NUS academics Professor Lam Khee Poh, Dean of NUS Design and Environment, Professor Liu Bin, Head of NUS Chemical and Biomolecular Engineering, and Associate Professor Ernest Chua from NUS Mechanical Engineering presented the University's research on designing healthy and sustainable cities during the NUS IdeasLab on 24 January at the exclusive World Economic Forum Annual Meeting 2019 in Davos, Switzerland.
After a brief introduction by NUS President Professor Tan Eng Chye, the lively session kicked off with Prof Lam’s presentation on urbanisation and the incessant rise of mega cities — defined as having more than 10 million inhabitants — particularly in Asia. Highlighting that the way we plan our cities and design our buildings will affect the energy balance and resulting thermal environment, Prof Lam urged the adoption of a holistic user-centric life-cycle approach which addresses sustainability issues along with the health and wellbeing of a building’s occupants, and which necessitates broadening engagement with medical, public health and social science experts. Prof Lam added that targeting 20 to 30 per cent energy savings will not be enough to abate carbon emissions and effort must be made to strive towards net-zero energy buildings, like the newly completed SDE4 building at NUS.
Prof Liu, representing the NUS green energy programme, spoke about the programme's efforts in harnessing solar radiation to meet mankind’s future energy needs. With the rising population and industrialisation of developing countries, the world needs affordable clean energy solutions that maintain an ecological balance critical to sustainability. The solution could be to convert the sun’s energy into stable, energy-dense chemical fuels such as green alcohol — “liquid sunshine in a barrel” if you will. The University is therefore looking into developing scalable, affordable and practical technologies and energy systems to produce green alternative fuels on a gigaton scale. These include carbon capture and regeneration; hydrogen production from water; reduction and hydrogenation of carbon dioxide to alcohols; and alcohol upgrading to aviation fuels and chemicals.
Finally, Assoc Prof Chua introduced NUSCool, a novel hybrid membrane water-based air conditioner that provides confined spaces with cool and dry air — critical for human comfort and safety as climate change intensifies heat waves, as well as for the operation of delicate equipment. Today’s air-conditioners consume large amounts of energy, cause significant environmental harm due to the use of chemical refrigerants, and dissipate large amounts of heat.
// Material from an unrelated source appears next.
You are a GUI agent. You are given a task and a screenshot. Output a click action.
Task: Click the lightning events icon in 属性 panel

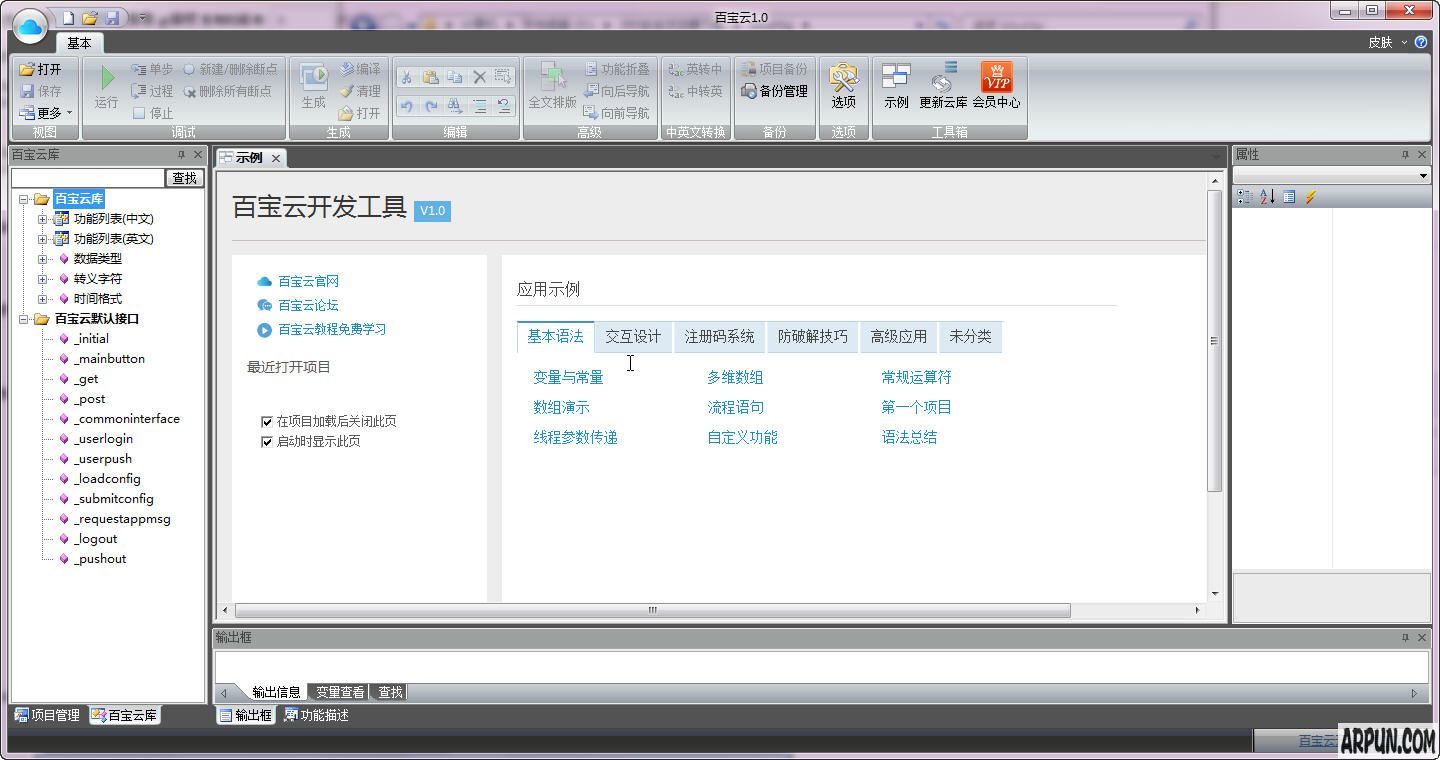1310,197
The next-generation air-conditioner invented by Assoc Prof Chua and his team uses water as a cooling medium to remove heat from the air and membranes to remove moisture, without warming the planet. It can also harvest clean water from humid air which could be used in countries facing water shortages. NUSCool is expected to cost up to 40 per cent less and to be 30 per cent cheaper to operate due to lower energy consumption.
Said Professor Ho Teck Hua, NUS Senior Deputy President and Provost, “It is an honour for NUS to be invited to the prestigious World Economic Forum Annual Meeting in Davos, where numerous initiatives of global importance have been launched. It is a testament to the transformative and inspiring work being carried by our talented researchers, as well as the University’s commitment to helping to solve complex global challenges for the betterment of society at large. We are proud that our researchers have been given the opportunity to share their valuable work and experiences in the area of sustainability, alongside other renowned thinkers, on such a respected global platform.”